* **ACTION ITEM**: Every line below that includes the word "Your" needs to be copied.

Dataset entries

-- Opening Marker --

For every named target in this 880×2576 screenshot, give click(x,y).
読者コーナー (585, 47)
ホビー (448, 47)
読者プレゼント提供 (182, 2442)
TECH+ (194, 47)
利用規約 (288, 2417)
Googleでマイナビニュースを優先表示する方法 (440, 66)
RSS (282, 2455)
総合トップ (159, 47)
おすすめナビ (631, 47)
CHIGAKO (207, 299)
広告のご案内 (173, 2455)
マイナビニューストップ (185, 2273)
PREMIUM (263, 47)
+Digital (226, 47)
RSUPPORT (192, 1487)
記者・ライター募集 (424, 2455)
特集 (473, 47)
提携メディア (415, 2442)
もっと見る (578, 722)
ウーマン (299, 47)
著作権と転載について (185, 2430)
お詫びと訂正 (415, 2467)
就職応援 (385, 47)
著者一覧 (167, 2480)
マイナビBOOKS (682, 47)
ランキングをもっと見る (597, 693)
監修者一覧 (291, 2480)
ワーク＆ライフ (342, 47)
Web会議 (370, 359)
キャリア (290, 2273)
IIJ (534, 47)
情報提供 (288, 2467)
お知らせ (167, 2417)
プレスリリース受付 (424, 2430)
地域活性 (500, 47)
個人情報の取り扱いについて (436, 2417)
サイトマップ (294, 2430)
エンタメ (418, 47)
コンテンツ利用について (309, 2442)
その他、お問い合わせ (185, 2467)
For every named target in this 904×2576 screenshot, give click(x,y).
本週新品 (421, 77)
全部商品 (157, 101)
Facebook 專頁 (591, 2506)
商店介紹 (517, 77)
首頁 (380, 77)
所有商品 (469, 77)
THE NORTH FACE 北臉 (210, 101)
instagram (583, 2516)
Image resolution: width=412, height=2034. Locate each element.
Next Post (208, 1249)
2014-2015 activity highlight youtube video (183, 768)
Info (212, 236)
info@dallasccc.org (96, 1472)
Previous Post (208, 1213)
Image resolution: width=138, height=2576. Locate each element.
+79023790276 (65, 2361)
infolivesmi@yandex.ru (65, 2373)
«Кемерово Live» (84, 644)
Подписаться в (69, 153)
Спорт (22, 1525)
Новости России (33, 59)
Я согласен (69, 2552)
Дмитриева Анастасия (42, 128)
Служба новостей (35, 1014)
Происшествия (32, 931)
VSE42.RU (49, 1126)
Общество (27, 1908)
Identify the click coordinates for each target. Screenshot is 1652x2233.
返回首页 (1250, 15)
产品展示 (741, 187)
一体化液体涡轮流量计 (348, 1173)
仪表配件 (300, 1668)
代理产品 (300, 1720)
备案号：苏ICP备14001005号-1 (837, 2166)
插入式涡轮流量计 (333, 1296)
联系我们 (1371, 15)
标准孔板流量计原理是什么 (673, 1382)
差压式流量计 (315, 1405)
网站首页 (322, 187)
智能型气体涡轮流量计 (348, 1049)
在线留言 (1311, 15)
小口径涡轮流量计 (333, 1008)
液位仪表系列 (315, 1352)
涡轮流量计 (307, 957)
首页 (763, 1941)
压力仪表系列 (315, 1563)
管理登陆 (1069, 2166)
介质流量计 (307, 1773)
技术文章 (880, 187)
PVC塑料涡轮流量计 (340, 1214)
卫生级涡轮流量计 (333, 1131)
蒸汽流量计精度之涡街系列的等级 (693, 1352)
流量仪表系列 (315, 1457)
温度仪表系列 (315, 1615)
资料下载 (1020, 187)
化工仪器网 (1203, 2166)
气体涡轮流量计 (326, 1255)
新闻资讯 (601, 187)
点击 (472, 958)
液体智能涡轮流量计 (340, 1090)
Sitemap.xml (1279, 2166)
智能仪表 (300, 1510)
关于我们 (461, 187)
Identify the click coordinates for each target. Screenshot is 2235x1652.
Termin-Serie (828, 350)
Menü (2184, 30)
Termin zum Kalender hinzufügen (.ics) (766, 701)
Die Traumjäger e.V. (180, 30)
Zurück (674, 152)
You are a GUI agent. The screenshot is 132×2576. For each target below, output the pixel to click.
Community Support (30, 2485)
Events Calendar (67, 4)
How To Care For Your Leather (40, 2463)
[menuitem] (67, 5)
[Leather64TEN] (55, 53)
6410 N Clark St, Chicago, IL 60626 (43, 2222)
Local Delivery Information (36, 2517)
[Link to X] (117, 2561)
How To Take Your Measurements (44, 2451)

-- Closing Marker --

* **THE COMPLETED TASK**:
How To Care For Your Leather (40, 2463)
How To Take Your Measurements (44, 2451)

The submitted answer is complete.